* **Jouw opdracht**:
Schrijf uit de lijst hieronder het stuk van de regel met "Screen dimensions: 1176x1032" tot en met de regel met "tap(30, 55)" letterlijk over. Laat de afbeeldingen daarbij weg.

* **Aangeleverde gegevens**:
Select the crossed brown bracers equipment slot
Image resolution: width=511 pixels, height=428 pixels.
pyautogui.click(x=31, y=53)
---
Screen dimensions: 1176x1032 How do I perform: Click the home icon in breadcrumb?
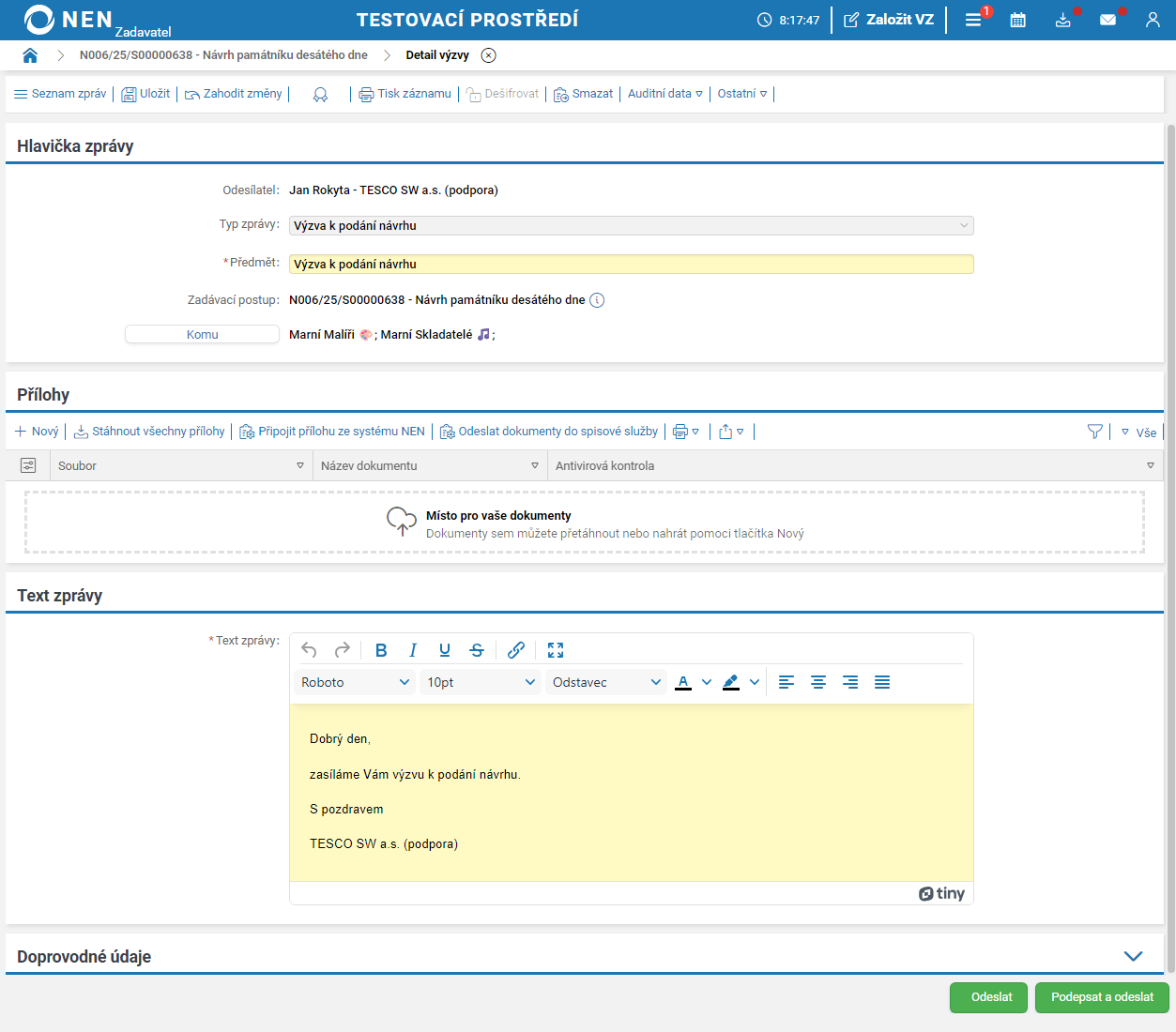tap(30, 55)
* * *
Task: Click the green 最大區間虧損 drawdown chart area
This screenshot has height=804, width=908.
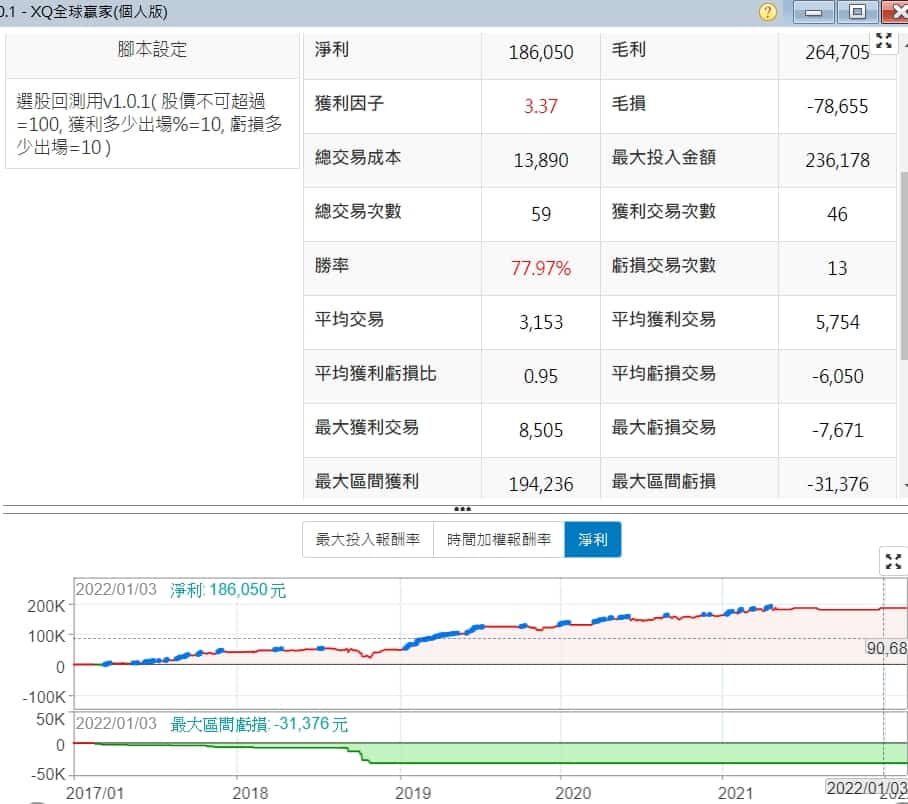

* **Uitwerking opdracht**:
Screen dimensions: 1176x1032 How do I perform: Click the home icon in breadcrumb?
tap(30, 55)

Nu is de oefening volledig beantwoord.